Refondation, saison 3 : le jury citoyen

20141024La série qui tient en haleine toute la rue de Grenelle a entamé en septembre sa troisième saison. Au programme de la semaine : le jury citoyen.

La série qui tient en haleine toute la rue de Grenelle a entamé en septembre sa troisième saison. Au programme de la semaine : le jury citoyen.

« Refondation » est le relookage de la vieille série française « EducNat » qui traîne sur nos écrans depuis plusieurs décennies. Depuis trois ans, donc, nous suivons les tribulations de nos héros qui essayent de faire aussi bien que leurs prédécesseurs.

Cette année, pour relancer la série qui commençait à s'essouffler dans les histoires de rythmes scolaires, les scénaristes ont lancé une idée de génie : une grande conférence sur l'évaluation des élèves.

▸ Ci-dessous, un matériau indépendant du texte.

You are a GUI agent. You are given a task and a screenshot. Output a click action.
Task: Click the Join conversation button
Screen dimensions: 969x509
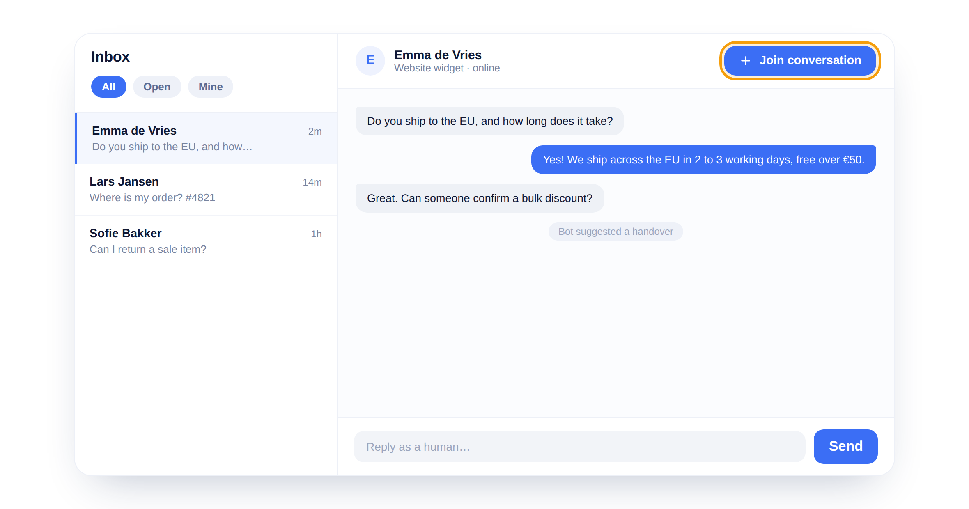tap(800, 61)
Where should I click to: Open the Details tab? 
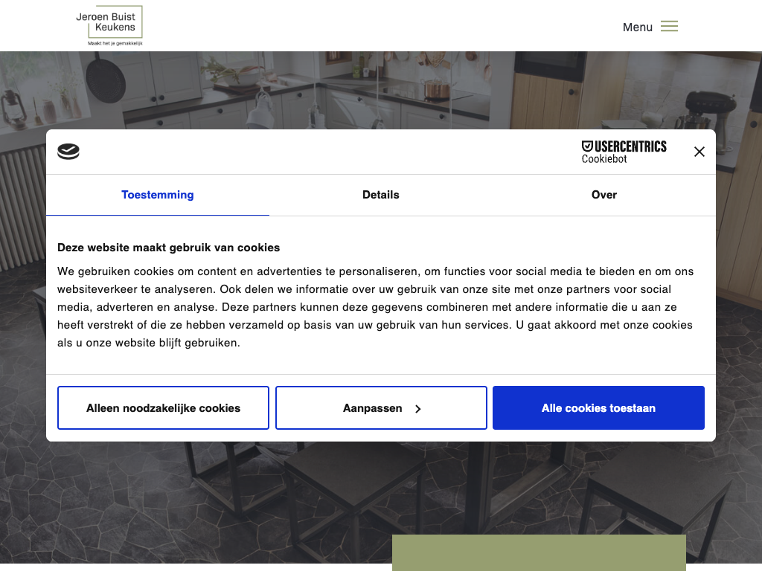pyautogui.click(x=381, y=195)
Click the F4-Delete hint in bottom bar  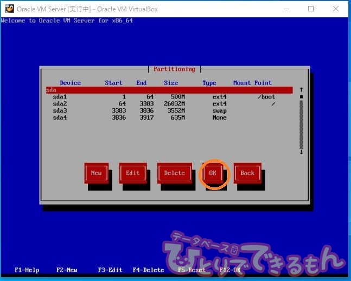click(148, 270)
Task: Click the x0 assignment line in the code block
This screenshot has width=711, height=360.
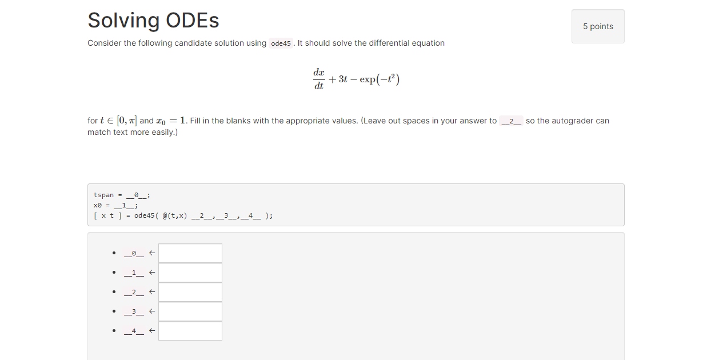Action: click(x=114, y=205)
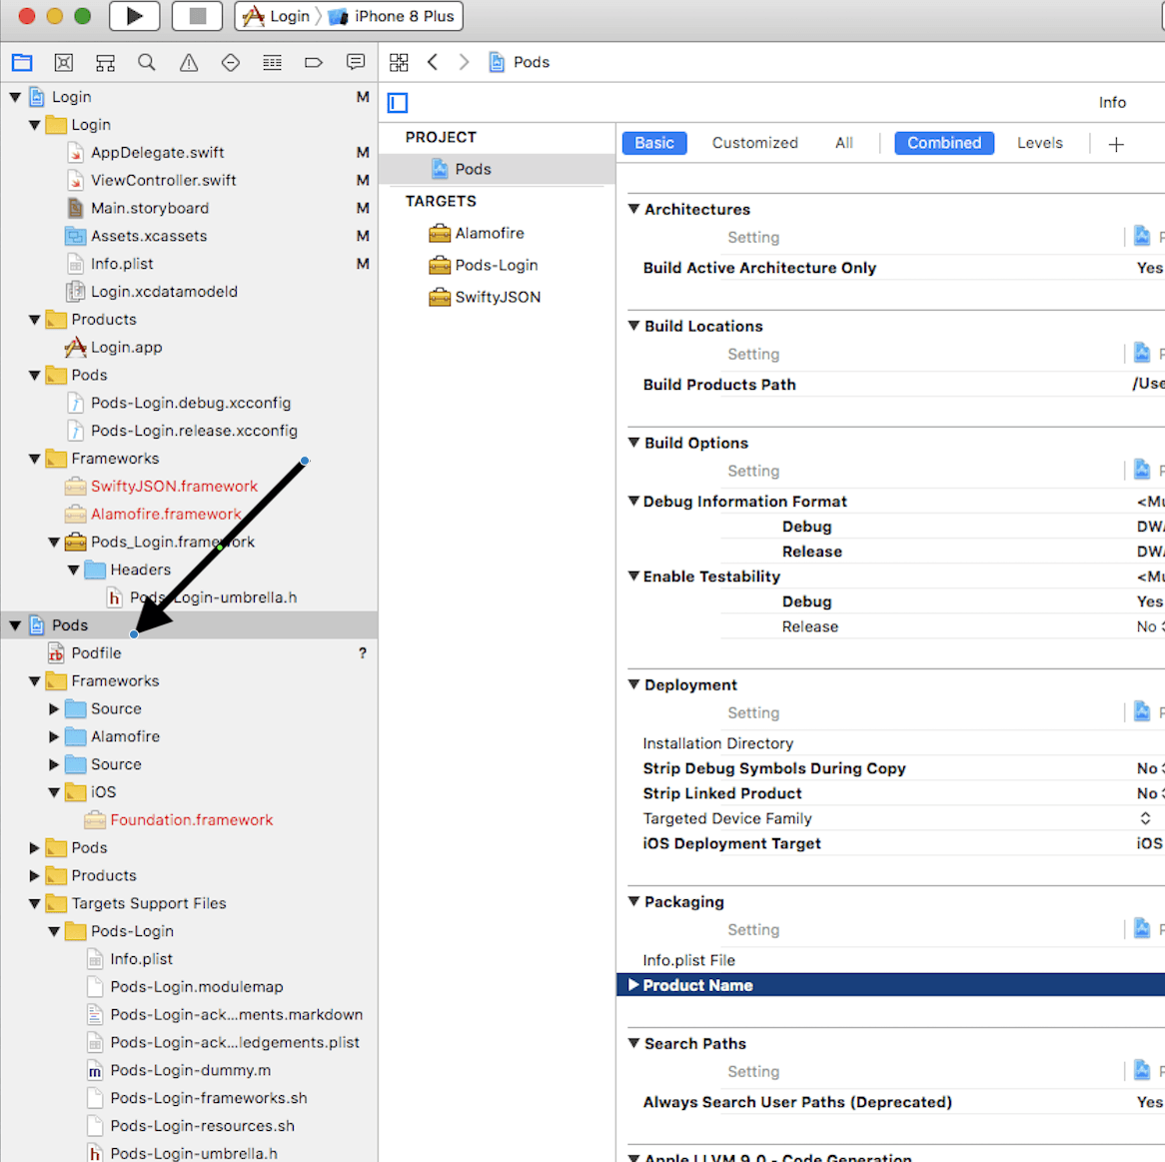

L'épisode de la semaine tournait autour de la nomination du jury citoyen de cette grande conférence.

Le jury citoyen est un pitch que les scénaristes n'avaient pas encore utilisé. Un jury citoyen est un échantillon de la population, un panel, entre cinq et quelques dizaines de personnes, que l'on réunit pour traiter d'un problème précis, au sujet duquel on estime que les organes traditionnels de la démocratie représentative ne sont pas aptes à délibérer correctement. On pourrait organiser un référendum, mais si la question est complexe, le vote des citoyens incompétents fera rire tout le monde. Le jury citoyen est un genre de référendum organisé sur un petit échantillon de population, à qui on va offrir d'abord une formation accélérée.

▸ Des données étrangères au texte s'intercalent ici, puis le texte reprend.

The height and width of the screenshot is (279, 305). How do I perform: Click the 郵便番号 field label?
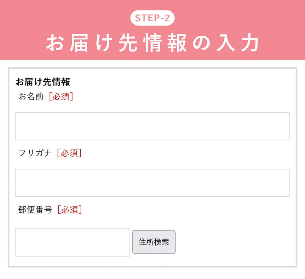coord(35,210)

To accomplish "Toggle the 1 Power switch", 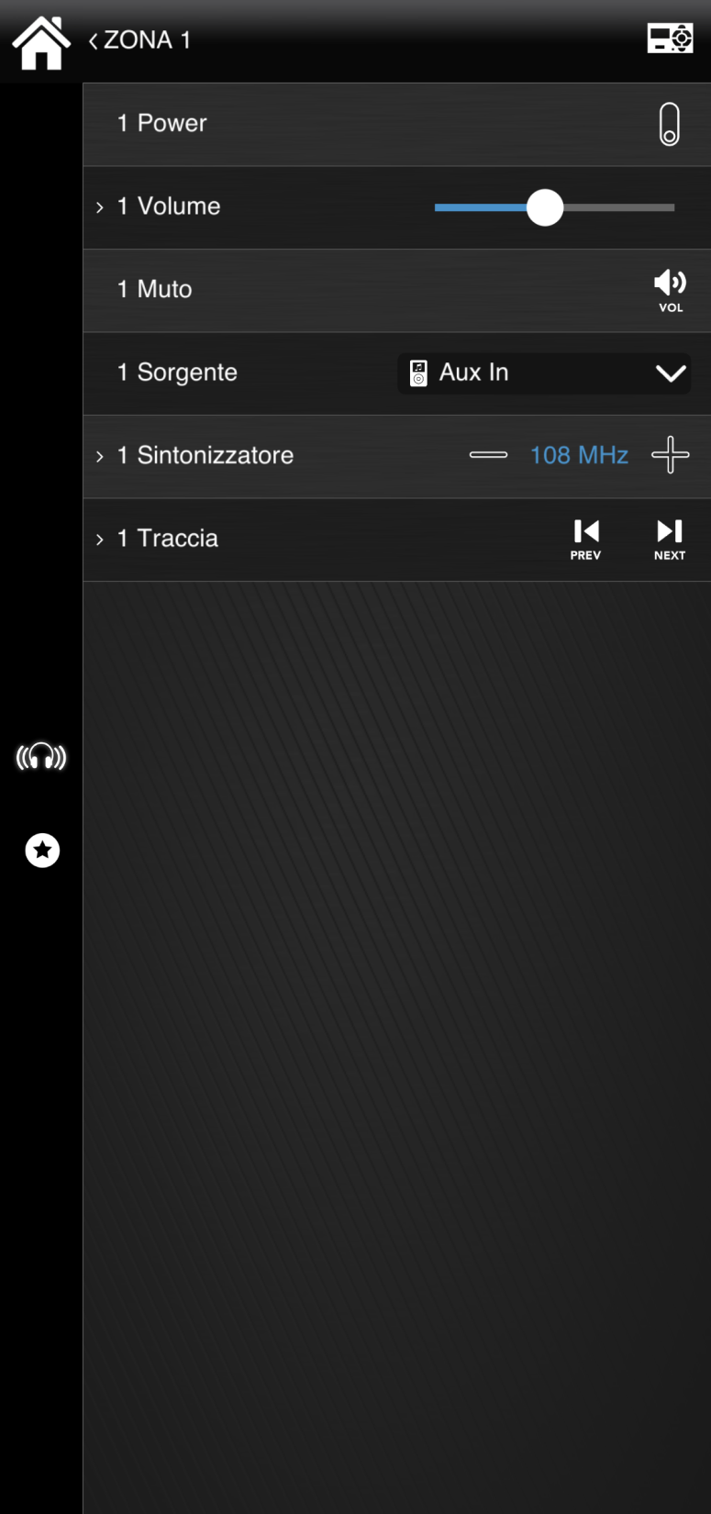I will (x=670, y=124).
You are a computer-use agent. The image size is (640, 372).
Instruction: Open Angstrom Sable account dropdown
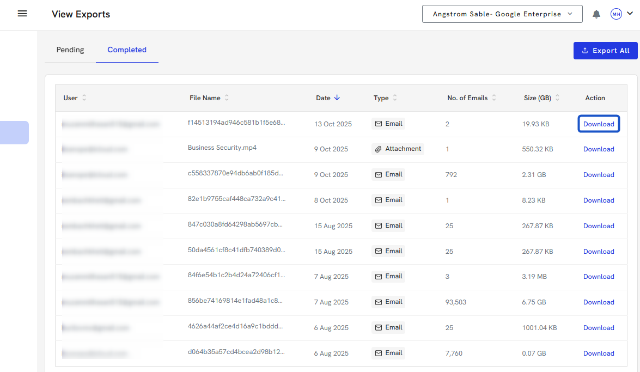(502, 14)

C'est pour cette raison que dans la vraie vie, le panel est constitué par tirage au sort parmi une cohorte de plusieurs milliers de personnes. Dans certains cas, le tirage au sort se fait parmi une cohorte de volontaires. Dans d'autres cas, et l'on pense évidemment au jury d'assise1, le tirage au sort porte sur l'ensemble des citoyens de la circonscription. Le tirage au sort est censé donner sinon une image fidèle de ce que voterait l'ensemble du corps électoral, du moins la garantie de l'impartialité : la démocratie fait confiance à leur raison, aux points de vue croisés qu'ils expriment, pour que de leurs échanges naissent la meilleure solution, c'est-à-dire la moins mauvaise.

Le génie des scénaristes, cette semaine, a consisté à faire un jury citoyen sans tirage au sort : ce sont les héros de « refondation », ceux qui ont fait tout le succès des deux saisons précédentes, les héritiers des décennies passées, qui ont fait le choix du panel. On les connaît, ils se sont mitonnés un jury de rêve, un jury à leur image, un jury qui pense comme eux, un jury qui saura leur demander de prendre les décisions qu'ils appellent de leur vœux.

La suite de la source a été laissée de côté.